Entries on target coordinates:
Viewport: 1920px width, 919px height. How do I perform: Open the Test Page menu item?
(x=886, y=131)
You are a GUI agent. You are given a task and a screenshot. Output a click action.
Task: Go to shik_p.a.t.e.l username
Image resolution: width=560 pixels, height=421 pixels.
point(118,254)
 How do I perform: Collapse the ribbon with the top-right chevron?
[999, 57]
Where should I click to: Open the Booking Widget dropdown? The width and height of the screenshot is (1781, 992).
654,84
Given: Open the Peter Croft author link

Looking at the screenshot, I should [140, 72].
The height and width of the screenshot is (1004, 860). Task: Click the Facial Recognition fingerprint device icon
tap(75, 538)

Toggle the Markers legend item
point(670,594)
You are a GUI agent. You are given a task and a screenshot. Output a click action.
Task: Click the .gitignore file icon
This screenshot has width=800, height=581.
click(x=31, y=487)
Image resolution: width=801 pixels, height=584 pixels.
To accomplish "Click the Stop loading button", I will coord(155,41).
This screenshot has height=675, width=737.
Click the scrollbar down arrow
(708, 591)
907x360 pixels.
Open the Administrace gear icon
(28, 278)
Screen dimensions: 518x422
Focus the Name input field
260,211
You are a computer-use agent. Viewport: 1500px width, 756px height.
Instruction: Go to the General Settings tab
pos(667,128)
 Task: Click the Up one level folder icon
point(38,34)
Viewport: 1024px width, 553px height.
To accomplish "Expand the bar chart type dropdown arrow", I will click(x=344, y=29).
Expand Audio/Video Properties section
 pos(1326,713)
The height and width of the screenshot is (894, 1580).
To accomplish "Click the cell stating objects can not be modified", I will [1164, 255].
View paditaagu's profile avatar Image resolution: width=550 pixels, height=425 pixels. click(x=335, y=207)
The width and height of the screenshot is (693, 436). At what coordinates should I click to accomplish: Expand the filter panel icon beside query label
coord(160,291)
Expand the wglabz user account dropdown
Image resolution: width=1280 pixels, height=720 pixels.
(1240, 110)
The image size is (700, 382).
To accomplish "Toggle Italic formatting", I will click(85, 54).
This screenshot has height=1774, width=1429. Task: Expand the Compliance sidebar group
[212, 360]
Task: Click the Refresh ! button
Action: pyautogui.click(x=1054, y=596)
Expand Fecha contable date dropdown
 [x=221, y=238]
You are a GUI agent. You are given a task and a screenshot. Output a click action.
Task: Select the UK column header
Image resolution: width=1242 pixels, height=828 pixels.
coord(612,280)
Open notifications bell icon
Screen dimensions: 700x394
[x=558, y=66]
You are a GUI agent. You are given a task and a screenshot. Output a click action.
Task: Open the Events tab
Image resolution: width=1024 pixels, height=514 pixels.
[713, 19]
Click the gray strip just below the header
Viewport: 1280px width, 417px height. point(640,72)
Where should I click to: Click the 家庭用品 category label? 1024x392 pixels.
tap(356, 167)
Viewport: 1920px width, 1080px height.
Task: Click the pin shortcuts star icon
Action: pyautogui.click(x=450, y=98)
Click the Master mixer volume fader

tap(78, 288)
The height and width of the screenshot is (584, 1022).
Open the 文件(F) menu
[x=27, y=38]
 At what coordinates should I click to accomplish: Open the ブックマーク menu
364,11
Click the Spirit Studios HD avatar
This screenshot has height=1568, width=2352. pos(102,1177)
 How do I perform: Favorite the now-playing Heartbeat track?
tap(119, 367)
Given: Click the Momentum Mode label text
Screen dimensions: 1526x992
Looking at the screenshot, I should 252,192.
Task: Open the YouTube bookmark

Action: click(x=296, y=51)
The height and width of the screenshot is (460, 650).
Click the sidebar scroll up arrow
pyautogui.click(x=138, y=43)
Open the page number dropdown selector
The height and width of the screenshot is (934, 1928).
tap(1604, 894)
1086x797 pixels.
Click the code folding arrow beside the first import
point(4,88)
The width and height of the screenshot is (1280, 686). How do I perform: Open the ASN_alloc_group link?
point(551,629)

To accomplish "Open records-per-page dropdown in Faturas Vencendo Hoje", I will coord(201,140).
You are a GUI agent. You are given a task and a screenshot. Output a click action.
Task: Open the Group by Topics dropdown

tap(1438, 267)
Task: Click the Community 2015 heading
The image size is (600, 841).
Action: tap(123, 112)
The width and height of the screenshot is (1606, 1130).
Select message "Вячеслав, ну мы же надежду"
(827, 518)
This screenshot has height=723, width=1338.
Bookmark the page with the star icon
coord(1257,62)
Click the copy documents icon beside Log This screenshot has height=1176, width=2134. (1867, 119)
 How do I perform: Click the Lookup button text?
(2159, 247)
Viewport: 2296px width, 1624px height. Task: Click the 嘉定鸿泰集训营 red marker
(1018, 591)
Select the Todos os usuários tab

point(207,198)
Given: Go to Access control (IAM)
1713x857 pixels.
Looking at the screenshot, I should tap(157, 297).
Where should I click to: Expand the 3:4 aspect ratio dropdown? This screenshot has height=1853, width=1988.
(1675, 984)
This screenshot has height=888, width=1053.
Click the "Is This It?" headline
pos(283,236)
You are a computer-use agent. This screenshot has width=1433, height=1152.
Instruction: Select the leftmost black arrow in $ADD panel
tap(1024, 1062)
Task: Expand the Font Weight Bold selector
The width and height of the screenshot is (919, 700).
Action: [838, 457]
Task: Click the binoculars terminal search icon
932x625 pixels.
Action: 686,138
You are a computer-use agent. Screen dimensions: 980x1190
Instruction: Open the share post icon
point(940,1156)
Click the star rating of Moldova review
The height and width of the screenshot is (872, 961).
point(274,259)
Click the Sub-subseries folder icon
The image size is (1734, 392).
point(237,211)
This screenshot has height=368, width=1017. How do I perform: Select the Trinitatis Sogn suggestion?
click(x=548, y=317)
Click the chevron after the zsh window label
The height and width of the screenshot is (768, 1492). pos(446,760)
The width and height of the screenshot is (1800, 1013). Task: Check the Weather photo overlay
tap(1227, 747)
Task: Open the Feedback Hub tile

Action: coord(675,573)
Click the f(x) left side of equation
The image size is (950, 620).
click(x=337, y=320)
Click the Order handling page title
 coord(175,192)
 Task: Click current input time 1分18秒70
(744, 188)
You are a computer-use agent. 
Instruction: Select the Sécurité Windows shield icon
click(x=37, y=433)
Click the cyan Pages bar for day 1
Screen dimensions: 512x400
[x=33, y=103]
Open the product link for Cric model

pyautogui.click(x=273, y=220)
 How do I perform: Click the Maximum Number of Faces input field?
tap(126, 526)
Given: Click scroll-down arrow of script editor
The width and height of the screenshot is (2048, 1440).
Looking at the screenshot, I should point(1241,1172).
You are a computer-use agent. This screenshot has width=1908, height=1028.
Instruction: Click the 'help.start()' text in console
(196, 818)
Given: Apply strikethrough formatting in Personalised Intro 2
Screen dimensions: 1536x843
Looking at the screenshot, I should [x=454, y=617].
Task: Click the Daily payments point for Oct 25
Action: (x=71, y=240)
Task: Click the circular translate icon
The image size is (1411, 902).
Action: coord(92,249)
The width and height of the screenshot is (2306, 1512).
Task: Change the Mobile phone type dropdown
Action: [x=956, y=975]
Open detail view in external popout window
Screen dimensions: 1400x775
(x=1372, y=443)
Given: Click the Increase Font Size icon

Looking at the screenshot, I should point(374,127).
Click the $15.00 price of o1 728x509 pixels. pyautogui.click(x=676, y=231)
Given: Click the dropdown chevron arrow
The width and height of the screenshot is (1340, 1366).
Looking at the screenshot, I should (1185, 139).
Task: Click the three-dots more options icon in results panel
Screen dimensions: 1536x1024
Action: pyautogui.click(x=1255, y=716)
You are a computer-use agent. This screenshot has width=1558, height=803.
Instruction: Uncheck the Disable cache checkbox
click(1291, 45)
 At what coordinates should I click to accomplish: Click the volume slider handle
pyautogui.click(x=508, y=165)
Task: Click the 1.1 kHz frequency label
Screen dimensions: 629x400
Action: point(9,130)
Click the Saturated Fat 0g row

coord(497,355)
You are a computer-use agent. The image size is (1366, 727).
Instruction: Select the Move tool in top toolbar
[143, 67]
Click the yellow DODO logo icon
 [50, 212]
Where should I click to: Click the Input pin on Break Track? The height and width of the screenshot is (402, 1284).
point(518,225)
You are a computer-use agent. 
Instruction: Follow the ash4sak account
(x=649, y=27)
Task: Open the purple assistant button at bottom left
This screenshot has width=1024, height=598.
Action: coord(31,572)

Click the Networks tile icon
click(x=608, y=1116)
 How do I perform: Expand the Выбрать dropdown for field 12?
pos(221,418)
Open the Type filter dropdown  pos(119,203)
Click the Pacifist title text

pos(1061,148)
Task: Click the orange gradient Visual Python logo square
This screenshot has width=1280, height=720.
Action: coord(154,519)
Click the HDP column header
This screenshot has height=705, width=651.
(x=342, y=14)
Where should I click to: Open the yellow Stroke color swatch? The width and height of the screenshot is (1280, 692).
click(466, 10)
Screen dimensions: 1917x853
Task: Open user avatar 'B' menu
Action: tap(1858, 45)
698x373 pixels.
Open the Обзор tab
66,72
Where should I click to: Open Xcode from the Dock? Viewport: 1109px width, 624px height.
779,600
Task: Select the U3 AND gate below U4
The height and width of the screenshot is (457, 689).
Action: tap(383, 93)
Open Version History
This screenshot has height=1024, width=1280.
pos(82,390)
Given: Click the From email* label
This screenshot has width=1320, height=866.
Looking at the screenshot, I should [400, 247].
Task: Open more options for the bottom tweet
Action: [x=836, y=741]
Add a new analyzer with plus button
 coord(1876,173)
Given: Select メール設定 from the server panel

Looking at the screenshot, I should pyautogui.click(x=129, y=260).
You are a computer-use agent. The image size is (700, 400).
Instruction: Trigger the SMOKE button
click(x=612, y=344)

• WHAT IS REQUIRED
Copy the lines above, starting with the line that contains "I will coord(201,140)." and going on through the line that contains "(2159, 247)", with no changes.

• SOLVED EXERCISE
To accomplish "Open records-per-page dropdown in Faturas Vencendo Hoje", I will coord(201,140).
You are a GUI agent. You are given a task and a screenshot. Output a click action.
Task: Open the Group by Topics dropdown

tap(1438, 267)
Task: Click the Community 2015 heading
The image size is (600, 841).
Action: tap(123, 112)
The width and height of the screenshot is (1606, 1130).
Select message "Вячеслав, ну мы же надежду"
(827, 518)
This screenshot has height=723, width=1338.
Bookmark the page with the star icon
coord(1257,62)
Click the copy documents icon beside Log This screenshot has height=1176, width=2134. (1867, 119)
 How do I perform: Click the Lookup button text?
(2159, 247)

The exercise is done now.